On Thu, Jan 10, 2013 at 12:46 PM, Larry Barber <lebarber at gmail.com> wrote:
My organization is trying to replace Xymon with BMC Patrol (I suspect its politics more than any dissatisfaction with Xymon). I don't have any experience with this product, but if it is like other BMC products that I'm familiar with calling it a piece of junk would be giving it too much credit. Does anybody here have any experience with this product. What are it's strong points? Weak points?
my experience with BMC is several years old (>10 at this point), so much of this may no longer be accurate, but what I recall:
plus sides: commercial support. people always feel better having someone to sue/pick up the phone and yell at, I guess. consistent: if you monitor X, Y, Z aparameters on an A device, they'll also be there for a B device and the reporting about such things will be very similar. integrations: you can pay money and get BMC to tie into a widget woogle.

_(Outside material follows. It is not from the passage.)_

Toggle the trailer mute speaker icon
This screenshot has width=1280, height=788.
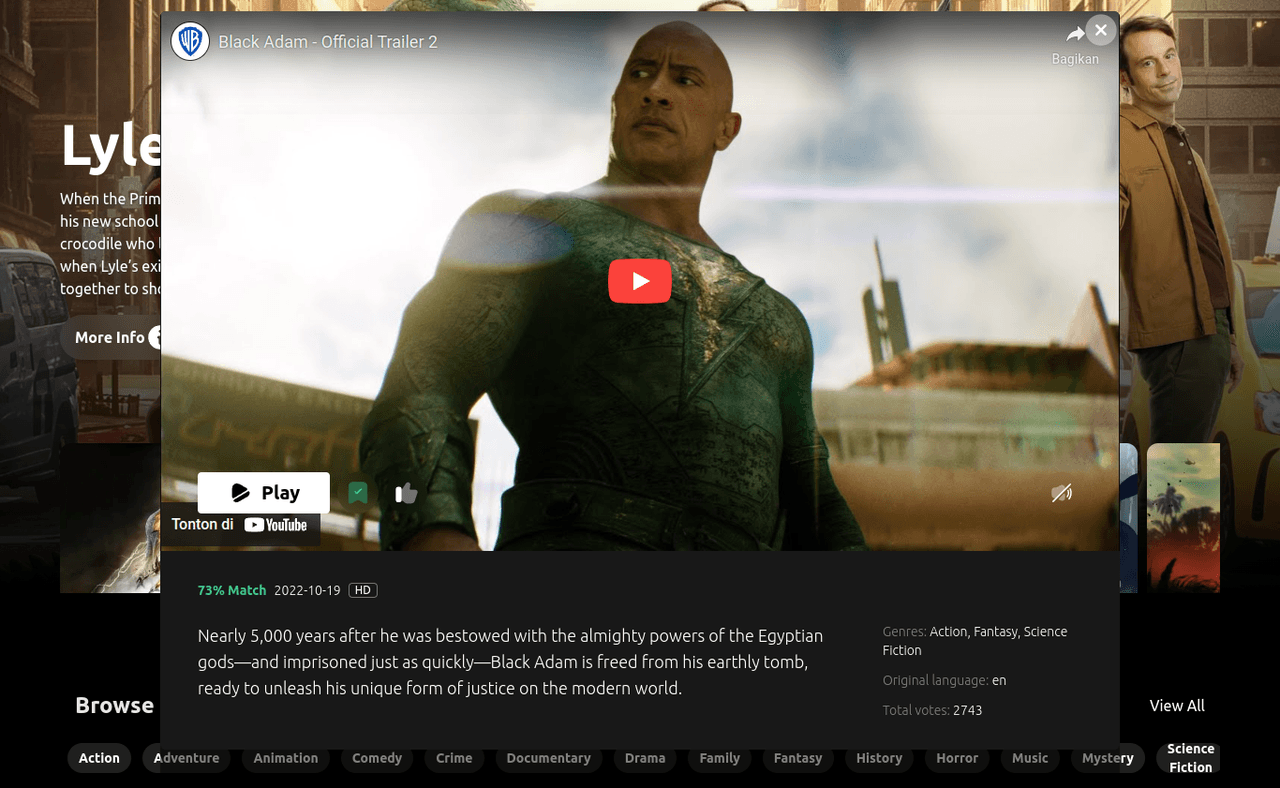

downsides beyond the obvious: integrations are NOT simple: if you don't want to pay the cash and you have an odd ball sort of widget to connect, BMC could be difficult to deal with. impact: I've seen crappy, old hardware take a >15 % resource hit when running BMC client.
one of the things I always hated most about BMC was never being quite sure what and how it was gathering. e.g. is it running ps -ef? is it using something else to look at the process table? it says memory is 94% free, all the other tools I use say it's 15% free and manager X demands to know why there's a delta.
I'd fight against it as best I could; if feasible I'd say set up a lab environment with side by side monitors $opensource (since you're asking on this list, I'd assume xymon) and bmc on a demo license, then let people look at them side by side, then throw in the price tag and mention what sorts of machine or software upgrades you could do in other places for what BMC is going to cost (and make sure the server/storage costs are included in that price tag... the demands of the monitor are likely to be nontrivial)
hope this is of some use.
-- Even the Magic 8 ball has an opinion on email clients: Outlook not so good.